• [WHAT IS BEING ASKED] Return, exactly as written, all lines from the line containing "KITCHEN (315, 709)" to the end of the entries below, with both ends included.

• [RECORDS]

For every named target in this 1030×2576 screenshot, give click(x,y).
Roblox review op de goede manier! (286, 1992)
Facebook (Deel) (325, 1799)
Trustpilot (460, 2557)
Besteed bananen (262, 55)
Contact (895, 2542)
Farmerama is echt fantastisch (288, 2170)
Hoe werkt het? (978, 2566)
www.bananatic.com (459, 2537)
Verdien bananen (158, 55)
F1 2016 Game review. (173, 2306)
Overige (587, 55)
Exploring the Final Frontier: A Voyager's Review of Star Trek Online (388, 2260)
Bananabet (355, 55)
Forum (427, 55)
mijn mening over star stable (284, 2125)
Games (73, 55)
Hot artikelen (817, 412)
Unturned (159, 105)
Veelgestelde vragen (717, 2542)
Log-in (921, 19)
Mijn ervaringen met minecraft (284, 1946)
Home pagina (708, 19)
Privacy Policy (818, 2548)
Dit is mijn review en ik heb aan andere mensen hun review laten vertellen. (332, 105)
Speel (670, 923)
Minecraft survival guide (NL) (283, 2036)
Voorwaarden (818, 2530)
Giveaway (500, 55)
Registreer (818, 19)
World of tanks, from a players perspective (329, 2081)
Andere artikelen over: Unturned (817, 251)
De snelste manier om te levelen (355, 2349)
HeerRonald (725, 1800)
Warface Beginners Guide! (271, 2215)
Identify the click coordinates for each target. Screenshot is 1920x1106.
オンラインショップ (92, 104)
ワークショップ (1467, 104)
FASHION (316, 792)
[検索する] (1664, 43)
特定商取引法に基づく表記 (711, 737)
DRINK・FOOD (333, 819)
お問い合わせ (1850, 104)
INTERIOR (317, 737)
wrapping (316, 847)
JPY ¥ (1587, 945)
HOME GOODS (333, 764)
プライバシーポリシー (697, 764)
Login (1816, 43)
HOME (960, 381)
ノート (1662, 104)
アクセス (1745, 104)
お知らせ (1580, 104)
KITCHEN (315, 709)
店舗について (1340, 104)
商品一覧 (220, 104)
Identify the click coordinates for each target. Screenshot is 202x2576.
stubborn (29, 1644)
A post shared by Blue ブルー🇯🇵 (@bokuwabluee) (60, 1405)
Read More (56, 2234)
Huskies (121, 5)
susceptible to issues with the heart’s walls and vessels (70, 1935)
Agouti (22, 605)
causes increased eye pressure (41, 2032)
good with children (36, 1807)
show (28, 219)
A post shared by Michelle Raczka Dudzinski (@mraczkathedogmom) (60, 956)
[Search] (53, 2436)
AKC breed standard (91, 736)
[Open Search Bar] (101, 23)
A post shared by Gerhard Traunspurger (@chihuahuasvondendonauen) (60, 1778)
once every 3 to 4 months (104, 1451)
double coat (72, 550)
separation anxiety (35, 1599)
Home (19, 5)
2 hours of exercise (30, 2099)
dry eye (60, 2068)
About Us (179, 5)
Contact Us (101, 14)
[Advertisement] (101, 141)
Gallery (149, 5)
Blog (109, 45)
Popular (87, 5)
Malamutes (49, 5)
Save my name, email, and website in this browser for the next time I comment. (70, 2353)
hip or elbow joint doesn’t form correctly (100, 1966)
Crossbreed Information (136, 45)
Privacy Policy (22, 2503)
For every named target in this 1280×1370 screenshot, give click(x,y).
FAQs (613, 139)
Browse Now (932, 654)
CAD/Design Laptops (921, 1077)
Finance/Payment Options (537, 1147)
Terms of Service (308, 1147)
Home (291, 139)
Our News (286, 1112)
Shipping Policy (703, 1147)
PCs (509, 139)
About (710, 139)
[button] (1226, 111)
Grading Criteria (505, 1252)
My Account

• [EXERCISE ANSWER]
KITCHEN (315, 709)
店舗について (1340, 104)
商品一覧 (220, 104)
Identify the click coordinates for each target. Screenshot is 202x2576.
stubborn (29, 1644)
A post shared by Blue ブルー🇯🇵 (@bokuwabluee) (60, 1405)
Read More (56, 2234)
Huskies (121, 5)
susceptible to issues with the heart’s walls and vessels (70, 1935)
Agouti (22, 605)
causes increased eye pressure (41, 2032)
good with children (36, 1807)
show (28, 219)
A post shared by Michelle Raczka Dudzinski (@mraczkathedogmom) (60, 956)
[Search] (53, 2436)
AKC breed standard (91, 736)
[Open Search Bar] (101, 23)
A post shared by Gerhard Traunspurger (@chihuahuasvondendonauen) (60, 1778)
once every 3 to 4 months (104, 1451)
double coat (72, 550)
separation anxiety (35, 1599)
Home (19, 5)
2 hours of exercise (30, 2099)
dry eye (60, 2068)
About Us (179, 5)
Contact Us (101, 14)
[Advertisement] (101, 141)
Gallery (149, 5)
Blog (109, 45)
Popular (87, 5)
Malamutes (49, 5)
Save my name, email, and website in this browser for the next time I comment. (70, 2353)
hip or elbow joint doesn’t form correctly (100, 1966)
Crossbreed Information (136, 45)
Privacy Policy (22, 2503)
For every named target in this 1280×1370 screenshot, give click(x,y).
FAQs (613, 139)
Browse Now (932, 654)
CAD/Design Laptops (921, 1077)
Finance/Payment Options (537, 1147)
Terms of Service (308, 1147)
Home (291, 139)
Our News (286, 1112)
Shipping Policy (703, 1147)
PCs (509, 139)
About (710, 139)
[button] (1226, 111)
Grading Criteria (505, 1252)
My Account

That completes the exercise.